Facing History and Ourselves foregrounds oral testimony as a mode of creating alternate histories of people and places as a way to start building an archive of people and their lives, beyond the label of being a ‘stateless’ person in Assam.

 

The series, supported and hosted by SSAF Lab, will include academics, lawyers, poets and filmmakers whose work critically engages with borders, the nation-state and the Partition of the Indian sub-continent.

The Making and the Un-making of Citizens

Malavika Madgulkar

 

‘Citizenship and its Discontents’ was the first in a series of conversations curated by filmmaker Subasri Krishnan as part of her project ‘Facing History and Ourselves’. Subasri’s project was conceived as an exercise in foregrounding oral testimonies in order to excavate an alternate contemporary history of Assam and its inhabitants, beyond …

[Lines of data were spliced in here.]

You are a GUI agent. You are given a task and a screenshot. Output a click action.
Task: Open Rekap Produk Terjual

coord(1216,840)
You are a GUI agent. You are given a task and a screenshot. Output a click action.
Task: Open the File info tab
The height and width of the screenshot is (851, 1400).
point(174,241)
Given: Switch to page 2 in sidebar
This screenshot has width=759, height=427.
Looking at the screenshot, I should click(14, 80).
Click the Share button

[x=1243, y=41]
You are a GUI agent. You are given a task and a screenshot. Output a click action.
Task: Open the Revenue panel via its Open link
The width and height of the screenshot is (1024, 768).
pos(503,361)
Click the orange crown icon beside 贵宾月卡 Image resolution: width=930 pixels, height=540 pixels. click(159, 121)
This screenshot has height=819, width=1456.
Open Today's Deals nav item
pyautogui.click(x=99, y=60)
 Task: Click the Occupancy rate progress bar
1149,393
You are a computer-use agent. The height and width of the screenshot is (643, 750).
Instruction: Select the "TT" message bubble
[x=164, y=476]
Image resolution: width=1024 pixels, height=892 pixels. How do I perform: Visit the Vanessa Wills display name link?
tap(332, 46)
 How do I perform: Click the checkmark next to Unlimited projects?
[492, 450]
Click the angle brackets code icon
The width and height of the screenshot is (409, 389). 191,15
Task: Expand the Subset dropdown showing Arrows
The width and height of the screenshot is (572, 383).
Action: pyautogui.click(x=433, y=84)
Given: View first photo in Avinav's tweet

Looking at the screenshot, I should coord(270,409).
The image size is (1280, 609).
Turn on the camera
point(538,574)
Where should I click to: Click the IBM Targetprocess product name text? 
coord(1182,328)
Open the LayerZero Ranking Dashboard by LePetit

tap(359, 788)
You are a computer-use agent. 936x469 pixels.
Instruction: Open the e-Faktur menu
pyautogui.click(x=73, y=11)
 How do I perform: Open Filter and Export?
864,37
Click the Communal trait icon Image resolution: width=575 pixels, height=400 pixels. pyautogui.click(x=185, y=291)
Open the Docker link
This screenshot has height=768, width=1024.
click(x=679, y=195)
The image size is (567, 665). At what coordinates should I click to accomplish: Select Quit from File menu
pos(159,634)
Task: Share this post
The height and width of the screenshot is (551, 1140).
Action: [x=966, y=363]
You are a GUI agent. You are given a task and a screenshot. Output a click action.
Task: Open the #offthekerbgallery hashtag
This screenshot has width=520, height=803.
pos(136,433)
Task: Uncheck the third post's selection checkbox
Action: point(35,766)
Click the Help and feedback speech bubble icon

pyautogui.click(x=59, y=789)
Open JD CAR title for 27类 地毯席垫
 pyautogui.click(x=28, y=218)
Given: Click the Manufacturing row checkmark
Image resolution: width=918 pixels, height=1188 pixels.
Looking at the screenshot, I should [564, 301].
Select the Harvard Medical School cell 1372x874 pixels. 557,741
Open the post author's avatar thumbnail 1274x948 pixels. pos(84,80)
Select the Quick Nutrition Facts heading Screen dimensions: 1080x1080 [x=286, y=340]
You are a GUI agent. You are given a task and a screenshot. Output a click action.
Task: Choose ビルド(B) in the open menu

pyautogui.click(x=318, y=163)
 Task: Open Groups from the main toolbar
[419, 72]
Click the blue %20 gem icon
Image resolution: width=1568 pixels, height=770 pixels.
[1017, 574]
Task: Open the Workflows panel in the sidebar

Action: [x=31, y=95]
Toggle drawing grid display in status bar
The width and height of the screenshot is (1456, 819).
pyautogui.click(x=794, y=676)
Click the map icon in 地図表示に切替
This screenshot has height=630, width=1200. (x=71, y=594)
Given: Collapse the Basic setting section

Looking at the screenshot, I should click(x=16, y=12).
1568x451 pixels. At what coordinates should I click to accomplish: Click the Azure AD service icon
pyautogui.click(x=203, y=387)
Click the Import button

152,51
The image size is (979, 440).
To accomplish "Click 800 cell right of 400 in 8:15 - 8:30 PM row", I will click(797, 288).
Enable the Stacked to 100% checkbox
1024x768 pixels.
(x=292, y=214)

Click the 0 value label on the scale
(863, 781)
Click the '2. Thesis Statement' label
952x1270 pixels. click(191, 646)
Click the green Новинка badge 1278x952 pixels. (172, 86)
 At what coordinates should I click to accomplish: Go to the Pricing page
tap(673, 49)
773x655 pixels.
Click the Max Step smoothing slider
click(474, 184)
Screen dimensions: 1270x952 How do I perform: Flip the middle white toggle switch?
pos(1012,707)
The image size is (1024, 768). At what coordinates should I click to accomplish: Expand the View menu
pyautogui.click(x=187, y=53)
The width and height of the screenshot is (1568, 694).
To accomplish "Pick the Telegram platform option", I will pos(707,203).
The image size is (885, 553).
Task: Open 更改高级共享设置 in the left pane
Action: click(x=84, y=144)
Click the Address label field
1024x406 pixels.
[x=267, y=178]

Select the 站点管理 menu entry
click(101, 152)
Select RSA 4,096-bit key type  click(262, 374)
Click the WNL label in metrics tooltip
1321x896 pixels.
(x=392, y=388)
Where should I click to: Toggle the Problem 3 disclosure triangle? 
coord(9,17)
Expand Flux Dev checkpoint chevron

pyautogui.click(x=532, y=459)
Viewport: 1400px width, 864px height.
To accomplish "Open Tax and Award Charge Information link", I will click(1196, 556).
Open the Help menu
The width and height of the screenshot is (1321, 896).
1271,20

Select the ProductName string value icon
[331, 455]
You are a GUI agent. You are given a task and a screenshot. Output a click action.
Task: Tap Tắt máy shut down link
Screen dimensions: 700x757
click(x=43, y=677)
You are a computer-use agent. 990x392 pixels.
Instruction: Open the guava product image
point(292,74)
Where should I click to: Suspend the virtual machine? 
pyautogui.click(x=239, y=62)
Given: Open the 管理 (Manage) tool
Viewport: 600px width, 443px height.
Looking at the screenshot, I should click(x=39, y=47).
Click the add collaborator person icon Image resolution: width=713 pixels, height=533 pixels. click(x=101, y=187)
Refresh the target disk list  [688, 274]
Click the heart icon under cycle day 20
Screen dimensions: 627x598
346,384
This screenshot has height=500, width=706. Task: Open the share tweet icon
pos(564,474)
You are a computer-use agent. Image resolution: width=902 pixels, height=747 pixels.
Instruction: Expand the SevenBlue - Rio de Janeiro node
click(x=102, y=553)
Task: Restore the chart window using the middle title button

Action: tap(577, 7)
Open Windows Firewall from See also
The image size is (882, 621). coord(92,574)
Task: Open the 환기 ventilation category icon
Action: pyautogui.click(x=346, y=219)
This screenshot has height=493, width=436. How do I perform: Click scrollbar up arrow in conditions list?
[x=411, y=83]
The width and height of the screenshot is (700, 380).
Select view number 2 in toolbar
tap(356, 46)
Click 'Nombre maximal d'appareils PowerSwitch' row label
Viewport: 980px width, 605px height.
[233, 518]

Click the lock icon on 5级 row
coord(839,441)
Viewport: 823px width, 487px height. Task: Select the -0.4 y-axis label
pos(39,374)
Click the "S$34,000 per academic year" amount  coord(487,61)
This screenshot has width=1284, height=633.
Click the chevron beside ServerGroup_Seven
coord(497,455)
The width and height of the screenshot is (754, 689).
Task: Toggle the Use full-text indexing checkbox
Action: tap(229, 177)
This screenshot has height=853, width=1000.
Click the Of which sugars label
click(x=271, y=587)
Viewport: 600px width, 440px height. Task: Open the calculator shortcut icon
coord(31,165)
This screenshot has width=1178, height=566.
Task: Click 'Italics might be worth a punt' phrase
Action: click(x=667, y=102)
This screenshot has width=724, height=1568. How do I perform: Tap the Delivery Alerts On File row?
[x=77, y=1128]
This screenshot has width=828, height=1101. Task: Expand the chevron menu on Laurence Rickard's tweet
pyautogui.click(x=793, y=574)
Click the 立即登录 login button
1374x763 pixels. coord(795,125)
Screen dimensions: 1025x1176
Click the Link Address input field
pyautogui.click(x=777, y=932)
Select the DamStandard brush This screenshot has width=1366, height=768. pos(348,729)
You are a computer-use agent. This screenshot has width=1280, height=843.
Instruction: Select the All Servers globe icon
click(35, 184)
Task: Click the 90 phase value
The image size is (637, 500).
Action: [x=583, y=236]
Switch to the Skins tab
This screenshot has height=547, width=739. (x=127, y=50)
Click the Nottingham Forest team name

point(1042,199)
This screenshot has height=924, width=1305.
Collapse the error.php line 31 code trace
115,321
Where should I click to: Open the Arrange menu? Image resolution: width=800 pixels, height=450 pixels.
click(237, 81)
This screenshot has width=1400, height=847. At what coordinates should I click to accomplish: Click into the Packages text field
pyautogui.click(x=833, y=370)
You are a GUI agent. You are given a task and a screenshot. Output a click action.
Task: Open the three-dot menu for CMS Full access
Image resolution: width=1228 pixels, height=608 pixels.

Subasri Krishnan is a filmmaker whose works engage with questions of citizenship through the lens of memory, migration and testimony. Her films include Brave New Medium on internet censorship in South East Asia, This or That Particular Person about official identity documents and Aadhar, What the Fields Remember about the Nellie massacre in Assam in 1983, Sikhirni Mwsanai (Dance of the Butterfly) about a disappearing music form in Chirang District, Assam. Her forthcoming film Shadow Lines explores questions of citizenship and nationhood in contemporary Assam through the National Register of Citizen (NRC) exercise. She leads the Media Lab at the Indian Institute for Human Settlements (IIHS), an educational institution that works on urban practices, and is a part of the team that curates the Urban Lens film festival.

 

Malini Sur is a Senior Lecturer in Anthropology at Western Sydney University. She is the author of Jungle Passports: Fences, Mobility, and Citizenship at the Northeast IndiaBangladesh Border (University of Pennsylvania Press, 2021). She has also published on borderlands in Cultural Anthropology, Comparative Studies in Society and History and Modern Asian Studies. Malini’s fieldwork photographs on South Asia’s borders have been exhibited in Amsterdam, Berlin, Bonn, Chiang Mai, Gottingen, Heidelberg, Kathmandu and Munich.

 

Please see ‘Betrayals and Borders: Kali and her Daughters’, Malini’s visual essay produced for SSAF here: https://ssaf.in/betrayals-and-borders-kali-and-her-daughters/

 

Abdul Kalam Azad is a human rights researcher, community organizer and writer. Currently he is writing his doctoral thesis at Vrije Universiteit, Amsterdam. He has been working on a number of research projects on the citizenship crisis in Assam in collaboration with various universities. He is one of the co-investigators in the University of York project ‘Reimagining Citizenship: The Politics of India’s Amended Citizenship Laws’. He has previously worked as a research fellow with Tata Institute of Social Sciences.

 

Rupali Samuel is a human rights lawyer, leading litigation work at Parichay, a collaborative legal aid clinic among law universities across India. Her work focuses on citizenship and statelessness law in India, with an emphasis on citizenship determination cases in Assam. She was the Harvard Law School Henigson Human Rights Fellow in 2020-2021. She graduated from NALSAR University of Law, Hyderabad and has a Masters in Law from Harvard Law School.

 

Sahana Ghosh is an Assistant Professor in the Department of Sociology at the National University of Singapore. She is a social anthropologist whose research, writing and teaching are at the intersections of gender, mobility, borders and militarism in contemporary South Asia. Her current book project, A Thousand Tiny Cuts: Mobility and Security Across the India-Bangladesh Borderlands, takes a transnational feminist approach to trace how bordering historically makes relational hierarchies of value in people, places and things.